:: Records for this task ::
+ + + + +
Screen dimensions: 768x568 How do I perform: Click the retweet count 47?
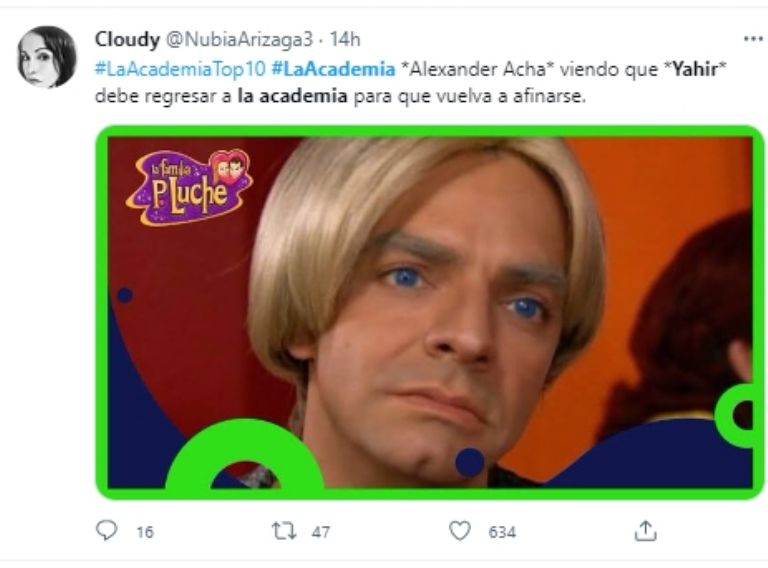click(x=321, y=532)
+ + + + +
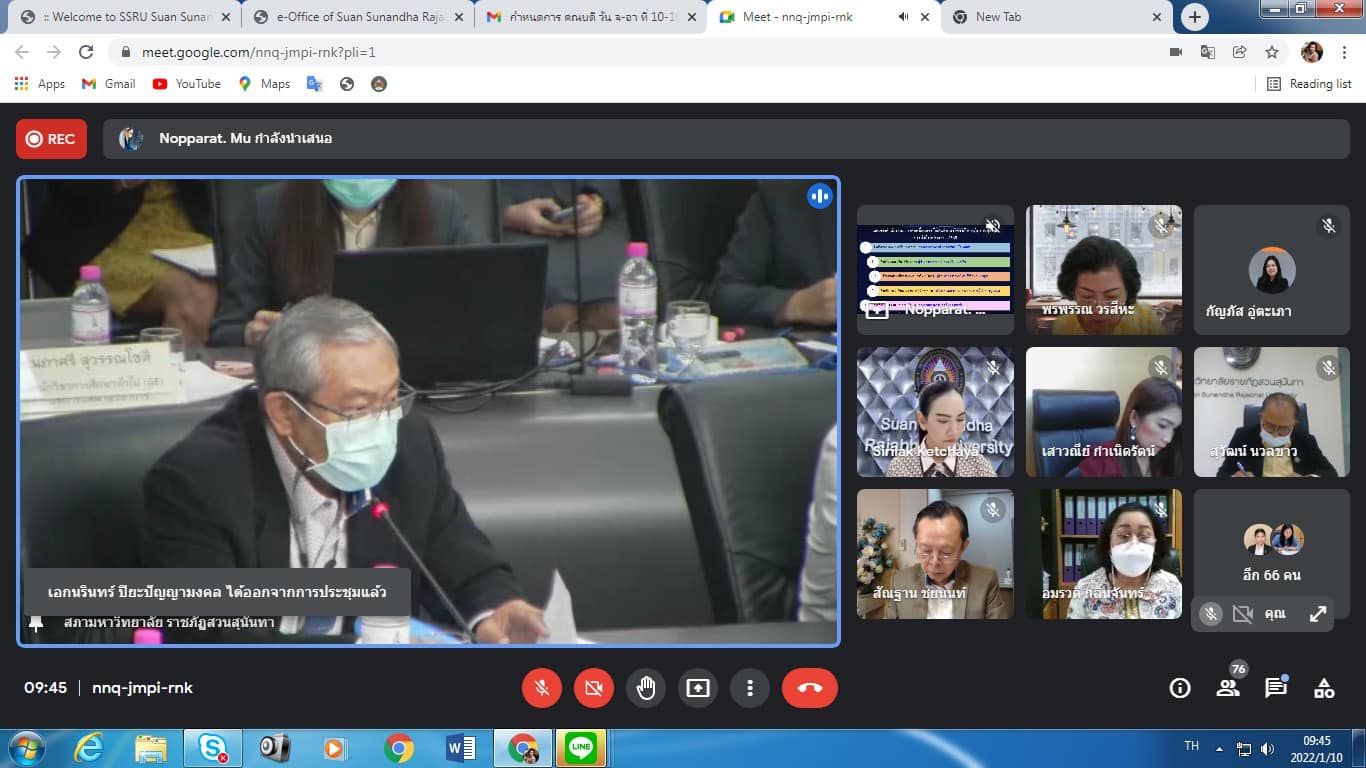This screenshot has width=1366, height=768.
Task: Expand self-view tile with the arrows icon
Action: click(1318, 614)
+ + + + +
:: Given exercise ::
Rewrite the data as a numbered list, beginning with the line that contains "Screen dimensions: 768x568" and continuing through the line that contains "click(x=321, y=532)", with blank lines omitted. Leave the pictures out.

:: Task result ::
1. Screen dimensions: 768x568 How do I perform: Click the retweet count 47?
2. click(x=321, y=532)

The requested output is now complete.